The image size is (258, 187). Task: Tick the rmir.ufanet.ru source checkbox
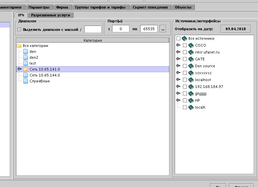tap(185, 52)
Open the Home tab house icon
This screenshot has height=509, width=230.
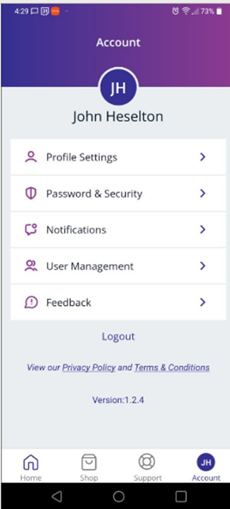click(31, 462)
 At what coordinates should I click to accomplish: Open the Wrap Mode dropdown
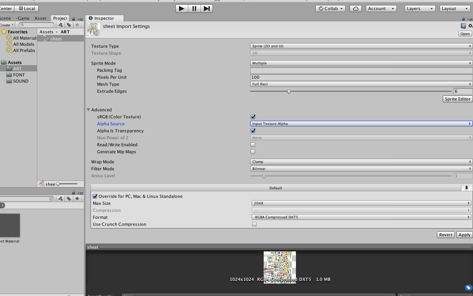[360, 161]
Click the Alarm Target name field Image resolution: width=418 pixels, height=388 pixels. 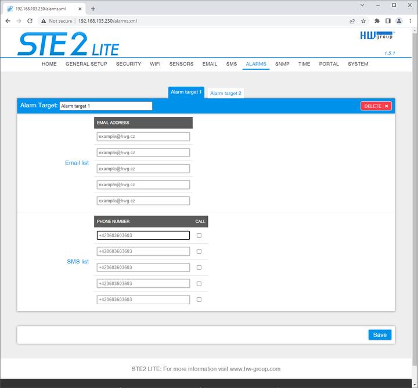pos(106,106)
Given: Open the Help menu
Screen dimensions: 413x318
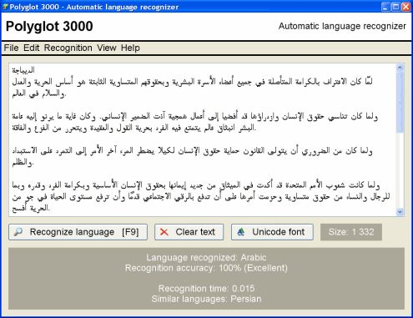Looking at the screenshot, I should coord(130,48).
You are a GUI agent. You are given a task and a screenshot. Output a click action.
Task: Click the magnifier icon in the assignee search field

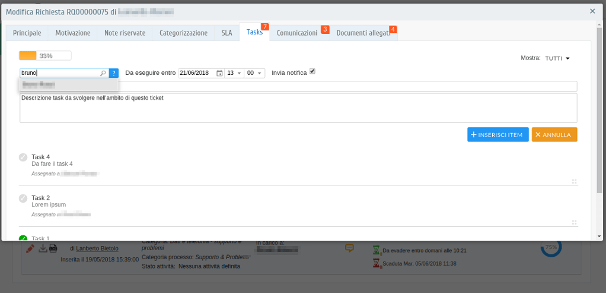(x=103, y=73)
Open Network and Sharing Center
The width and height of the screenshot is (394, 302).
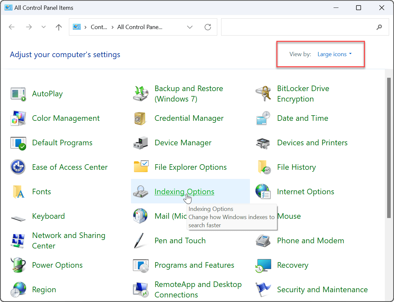(x=69, y=240)
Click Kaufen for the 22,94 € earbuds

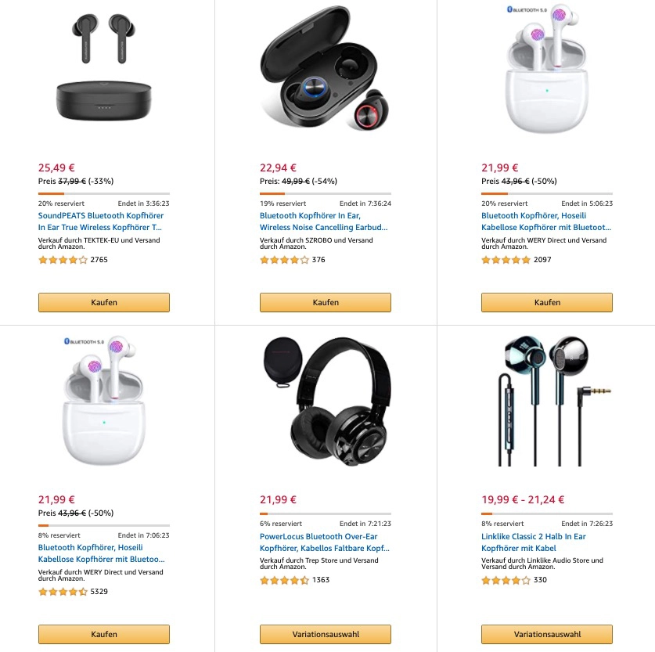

▬▬▬▬▬▬

-- THE TASK --
I need the lines from the one holding "The width and" through the last line of the entries set down exactly, with every picture left out.

-- RESULT --
The width and height of the screenshot is (394, 302).
(x=69, y=240)
Click Kaufen for the 22,94 € earbuds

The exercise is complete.